MEM INST OSWALDO CRUZ, RIO DE JANEIRO, 91(2) Mar/Apr 1996
PAGES: 147-151 DOI: Full paper
Human Parvovirus B19 Infection and Hydrops Fetalis in Rio de Janeiro, Brazil

Rita CN CubelII +, Aparecida GP GarciaI, Claudia S PegadoI, Hilda I RamosI, Maria EF FonsecaIII, Jonhatan P ClewleyIV, Bernard J CohenIV, Jussara P Nascimento

Departamento de Virologia, Instituto Oswaldo Cruz, Av. Brasil 4365, 21045-900 Rio de Janeiro, RJ, Brasil
IServiço de Anatomia Patológica, Instituto Fernandes Figueira, Av. Rui Barbosa 716, 22250-020 Rio de Janeiro, RJ, Brasil
IIDepartamento de Microbiologia e Parasitologia, CCM/UFF, Rua Prof. Ernani Melo 101, 24210-130 Niterói, RJ, Brasil
IIISetor de Microscopia Eletrônica, Instituto de Microbiologia, UFRJ, Ilha do Fundão, 21944-790 Rio de Janeiro, RJ, Brasil
IVVirus Reference Division, Central Public Health Laboratory, 61 Colindale Av., NW9 5HT, London, UK

Abstract

Formalin-fixed paraffin embedded lung and liver tissue from 23 cases of non immune hydrops fetalis and five control cases, in which hydrops were due to syphilis (3) and genetic causes (2), were examined for the presence of human parvovirus B19 by DNA hybridisation. Using in situ hybridisation with a biotynilated probe one positive case was detected. Using 32P-labelled probes in a dot blot assay format, five further positives were obtained. These were all confirmed as positive by a nested polymerase chain reaction assay.
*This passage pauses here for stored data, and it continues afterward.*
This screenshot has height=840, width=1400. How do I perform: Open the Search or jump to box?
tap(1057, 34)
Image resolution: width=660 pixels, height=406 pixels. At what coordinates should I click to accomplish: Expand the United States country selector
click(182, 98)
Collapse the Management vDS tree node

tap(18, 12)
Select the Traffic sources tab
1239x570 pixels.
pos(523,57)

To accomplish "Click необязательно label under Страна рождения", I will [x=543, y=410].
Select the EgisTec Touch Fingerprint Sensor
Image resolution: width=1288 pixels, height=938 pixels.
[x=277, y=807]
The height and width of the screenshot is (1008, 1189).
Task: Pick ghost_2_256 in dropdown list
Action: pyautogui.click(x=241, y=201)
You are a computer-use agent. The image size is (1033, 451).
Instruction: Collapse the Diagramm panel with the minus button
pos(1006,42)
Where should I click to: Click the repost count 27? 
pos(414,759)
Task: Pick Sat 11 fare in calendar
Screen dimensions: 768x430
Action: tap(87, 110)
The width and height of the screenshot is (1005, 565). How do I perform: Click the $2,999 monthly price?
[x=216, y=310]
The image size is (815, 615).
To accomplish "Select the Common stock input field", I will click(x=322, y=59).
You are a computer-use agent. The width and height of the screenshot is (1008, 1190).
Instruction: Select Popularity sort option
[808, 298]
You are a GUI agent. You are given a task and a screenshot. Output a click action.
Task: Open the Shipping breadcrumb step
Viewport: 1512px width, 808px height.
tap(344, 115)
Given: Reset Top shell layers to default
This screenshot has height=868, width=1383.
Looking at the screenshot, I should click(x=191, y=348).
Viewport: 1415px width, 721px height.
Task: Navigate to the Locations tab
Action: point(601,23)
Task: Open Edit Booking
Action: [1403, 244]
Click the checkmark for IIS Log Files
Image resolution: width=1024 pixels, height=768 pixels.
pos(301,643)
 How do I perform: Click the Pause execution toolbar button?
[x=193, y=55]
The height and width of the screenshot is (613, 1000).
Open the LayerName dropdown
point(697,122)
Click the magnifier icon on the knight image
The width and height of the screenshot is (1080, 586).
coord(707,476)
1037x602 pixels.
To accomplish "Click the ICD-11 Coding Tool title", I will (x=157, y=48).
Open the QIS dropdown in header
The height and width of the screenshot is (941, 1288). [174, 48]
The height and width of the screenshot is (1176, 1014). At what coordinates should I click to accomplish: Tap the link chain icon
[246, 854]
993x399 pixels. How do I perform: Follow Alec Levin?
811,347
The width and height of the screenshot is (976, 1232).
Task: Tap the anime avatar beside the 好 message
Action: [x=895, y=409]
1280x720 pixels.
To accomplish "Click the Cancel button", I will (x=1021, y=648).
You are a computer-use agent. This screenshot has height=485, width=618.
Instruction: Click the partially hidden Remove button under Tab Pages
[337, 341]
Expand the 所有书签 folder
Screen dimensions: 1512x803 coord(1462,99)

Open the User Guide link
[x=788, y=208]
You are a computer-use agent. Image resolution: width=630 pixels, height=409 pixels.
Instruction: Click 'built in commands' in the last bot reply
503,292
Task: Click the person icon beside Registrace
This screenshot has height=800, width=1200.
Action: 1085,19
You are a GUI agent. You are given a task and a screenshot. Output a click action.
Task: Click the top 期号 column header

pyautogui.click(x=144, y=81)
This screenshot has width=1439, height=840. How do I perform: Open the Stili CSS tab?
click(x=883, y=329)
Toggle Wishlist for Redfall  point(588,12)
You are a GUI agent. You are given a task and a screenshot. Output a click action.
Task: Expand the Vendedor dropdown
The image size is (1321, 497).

Electron microscopy revealed virus in all these five positive cases. The six B19 DNA positive cases of hydrops fetalis were from 1974, 1980, 1982, 1987 and 1988, four of which occurred during the second half of the year, confirming the seasonality of the disease.

Human parvovirus B19 was first discovered in blood donors by Cossart et al. (1975) and has been identified as the causative agent of erythema infectiosum, an acute exanthem of childhood (Anderson et al. 1983). In adults, particularly women, the rash illness is less frequent, but there may be involvement of joints leading to acute arthritis (Reid et al. 1985). In addition, B19 is also a major cause of aplastic crisis in patients suffering from hemolytic anemias (Pattison et al. 1981).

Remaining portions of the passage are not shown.